*** Opening of Information provided ***
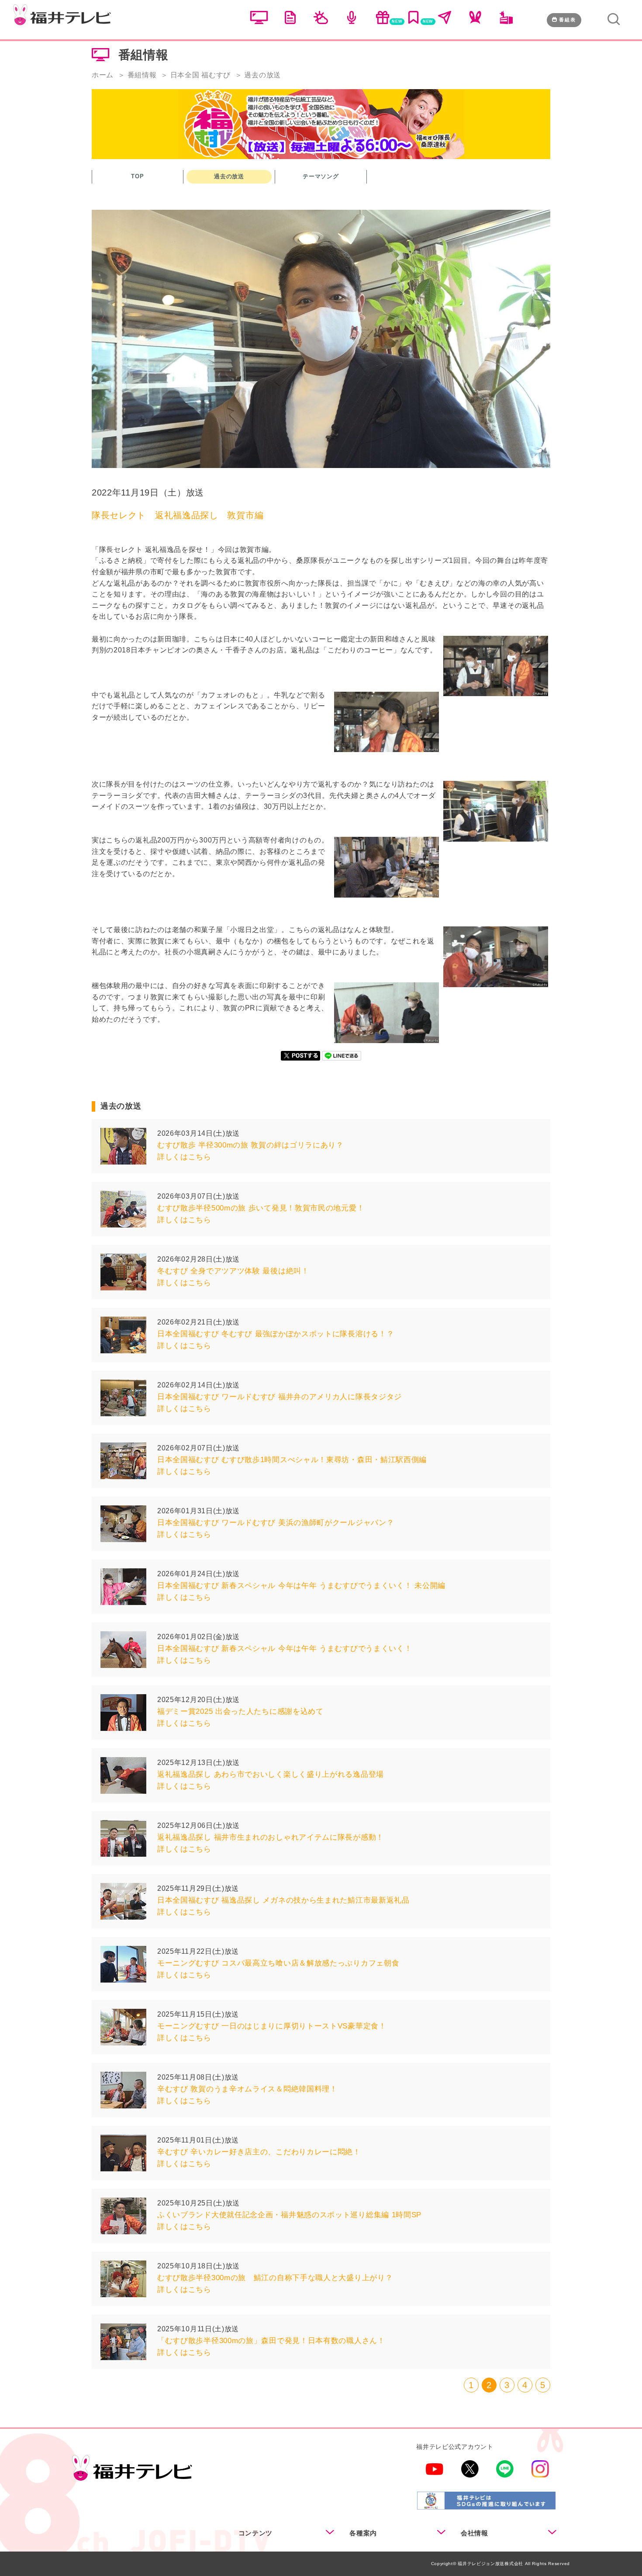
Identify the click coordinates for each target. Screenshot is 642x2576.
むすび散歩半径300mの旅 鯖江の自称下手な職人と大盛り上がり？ (275, 2278)
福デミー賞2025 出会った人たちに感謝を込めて (240, 1711)
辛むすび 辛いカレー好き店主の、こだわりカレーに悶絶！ (259, 2152)
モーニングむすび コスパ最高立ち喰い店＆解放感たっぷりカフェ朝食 (278, 1963)
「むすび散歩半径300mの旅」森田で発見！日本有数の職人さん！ (271, 2341)
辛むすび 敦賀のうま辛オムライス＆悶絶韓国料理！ (247, 2089)
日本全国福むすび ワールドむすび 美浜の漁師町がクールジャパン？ (275, 1523)
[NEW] (382, 22)
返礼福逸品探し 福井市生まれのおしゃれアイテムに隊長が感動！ (270, 1837)
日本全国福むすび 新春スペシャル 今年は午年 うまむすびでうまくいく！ (284, 1648)
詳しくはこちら (184, 1157)
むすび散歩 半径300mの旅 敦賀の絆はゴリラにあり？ (250, 1145)
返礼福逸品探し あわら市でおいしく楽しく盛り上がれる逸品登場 (270, 1774)
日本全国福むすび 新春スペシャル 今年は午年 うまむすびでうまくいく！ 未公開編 (301, 1585)
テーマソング (320, 176)
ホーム (103, 75)
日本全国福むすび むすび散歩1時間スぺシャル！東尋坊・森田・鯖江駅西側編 (292, 1460)
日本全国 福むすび (200, 75)
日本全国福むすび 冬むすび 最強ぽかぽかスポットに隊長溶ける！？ (275, 1334)
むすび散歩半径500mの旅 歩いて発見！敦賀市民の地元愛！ (260, 1208)
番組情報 (142, 75)
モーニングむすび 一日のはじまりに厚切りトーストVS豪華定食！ (272, 2026)
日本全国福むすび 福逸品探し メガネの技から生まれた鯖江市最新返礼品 (283, 1900)
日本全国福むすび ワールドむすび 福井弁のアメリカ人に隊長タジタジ (279, 1397)
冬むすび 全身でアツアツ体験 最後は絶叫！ (233, 1271)
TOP (137, 176)
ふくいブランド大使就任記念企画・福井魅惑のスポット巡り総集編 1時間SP (289, 2215)
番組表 (567, 19)
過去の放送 (229, 176)
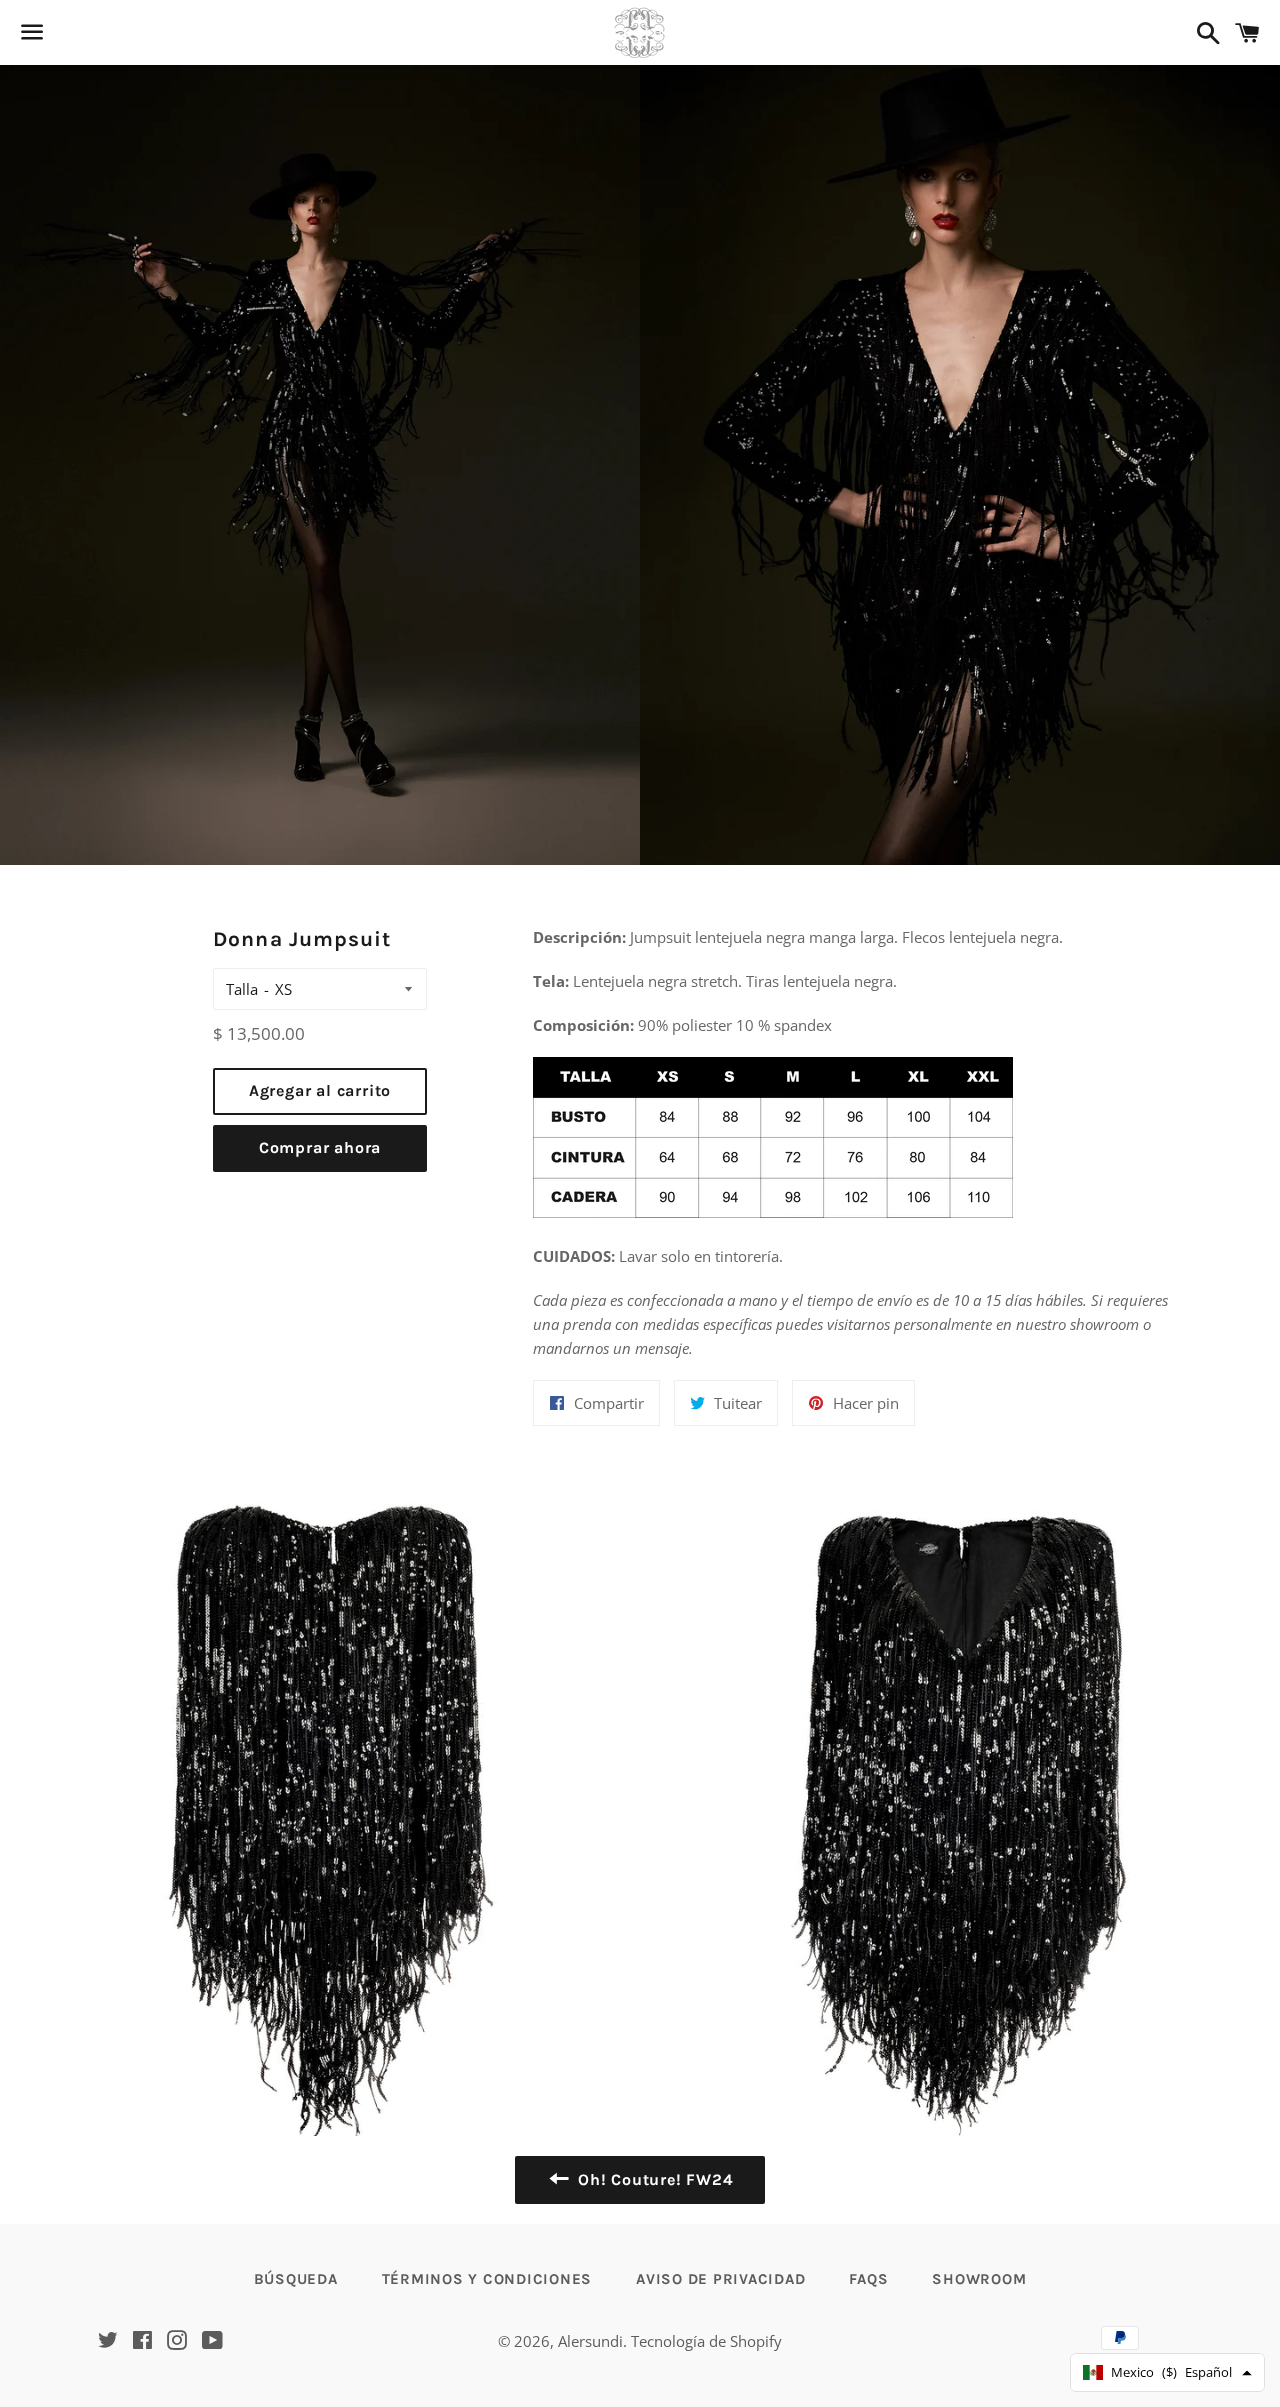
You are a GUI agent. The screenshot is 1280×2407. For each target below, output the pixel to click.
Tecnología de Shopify (706, 2341)
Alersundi (590, 2341)
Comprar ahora (320, 1147)
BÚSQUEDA (296, 2279)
*** Close of Information provided ***
**Exercise aim**. Each line of the entries where the string "日本全国福むすび" occurs should be shown.

**Result**.
日本全国福むすび ワールドむすび 美浜の漁師町がクールジャパン？ (275, 1523)
日本全国福むすび 新春スペシャル 今年は午年 うまむすびでうまくいく！ (284, 1648)
日本全国福むすび 新春スペシャル 今年は午年 うまむすびでうまくいく！ 未公開編 (301, 1585)
日本全国福むすび むすび散歩1時間スぺシャル！東尋坊・森田・鯖江駅西側編 (292, 1460)
日本全国福むすび 冬むすび 最強ぽかぽかスポットに隊長溶ける！？ (275, 1334)
日本全国福むすび 福逸品探し メガネの技から生まれた鯖江市最新返礼品 (283, 1900)
日本全国福むすび ワールドむすび 福井弁のアメリカ人に隊長タジタジ (279, 1397)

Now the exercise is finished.